Feminism is tricky. Its definition is elusive and varies for everyone. But tell people you’re a feminist, and more often than not they’ll start to get nervous or defensive. A lot of people avoid feminism, without even knowing what it is.
The what-is-a-feminist debate was sparked anew by Marissa Mayer, the chief at Yahoo!. Recently she has garnered a lot of attention from her ban on working from home. This is after, of course, she built her own private nursery in her office after having a baby and taking a two-week maternity leave. But before she sent a message that essentially said maternity leaves are for chumps — just bring your nursery to work — she offered this message, which actually came from her mouth:
“I don’t, I think, have sort of the militant drive and the sort of, the chip on the shoulder that sometimes comes with (feminism). And I think it’s too bad, but I do think feminism has become, in many ways, a more negative word.”
Here’s the deal: “Feminism” hasn’t become a negative word; it has been made that way by the people who, to put it simply, don’t want equality for women. Taking away the credibility and significance of the label has actively worked to take away the credibility and significance of feminism itself for generations. And the reason feminism continues to be a “negative” word is because people like Mayer — people with power and capital — are reinforcing its bad reputation.
If she thinks it’s too bad that feminism has such a piss-status, why doesn’t she try to change that instead of just joining the ranks of femi-naysayers who have been ridiculing the cause for years in order to maintain their own privilege and derail the fight for equal rights?
The thing about feminism is that it doesn’t use privilege as an excuse. “Well, if I made it to CEO status, and I can take a two-week maternity leave, and I have enough money to build a nursery in my office, then I don’t see what the problem is for you. See — women have the ability and rights to do this!” Nope, not everyone can say the same.

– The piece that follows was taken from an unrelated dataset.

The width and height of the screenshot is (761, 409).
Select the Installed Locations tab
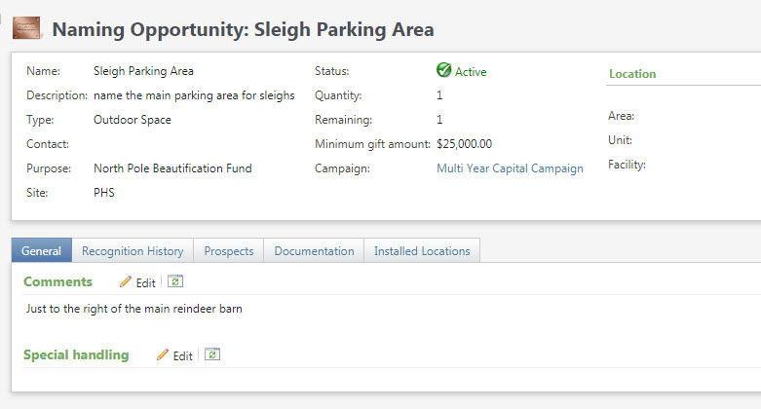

Yes, many of the “battles have been won” for women like Mayer. But that doesn’t mean everyone is on the same playing field as she is. Women around the world have nowhere near the amount of freedom and rights that people like Mayer have. This isn’t a “chip on the shoulder” after years of hearing bullshit jokes like “you throw like a girl” or “go make me a sandwich.” It’s rape, domestic abuse, underpayment, harassment and voter suppression. It’s all the fear, shame and humiliation that can come with being born a female, as well as all of the failure to be taken seriously with the label of “feminist.”
Some people might need feminism more than others, and it’s a shame that such a powerful woman like Mayer doesn’t realize this.
People who question the label of “feminist” tend to argue that feminism is losing its place in our society, that we have made enough advancements as is. To me, this is the same mentality that once allowed women to attend the University but refused to let them enter through the front door of the Union. Instead, women had to use the back door of the building. Did it make a huge difference that women couldn’t enter through the front door? Probably not. But it said something about who is granting what freedom to whom, and how much freedom is being granted. It’s minor stipulations like this that say, “Well, jeez, we’ve given you these rights — don’t push it. Just be thankful for what you’ve got.”
Feminists don’t want to take away men’s rights, just like women who wanted to enter through the front door of the Union didn’t want to prevent men from going through the damn door. They weren’t concerned about limiting men’s access — they wanted equal access themselves.
And still today in our society, not everyone has equal access. When potential role models like Mayer send a message that feminism is no longer necessary, that it’s become just a “chip on the shoulder,” they are falling into a complacency marked by self-privilege while also actively working to not increase the rights and freedom of women who do not benefit from the same access that Mayer has.
Being a feminist means solidarity with all women, not just the ones who can afford private nurseries.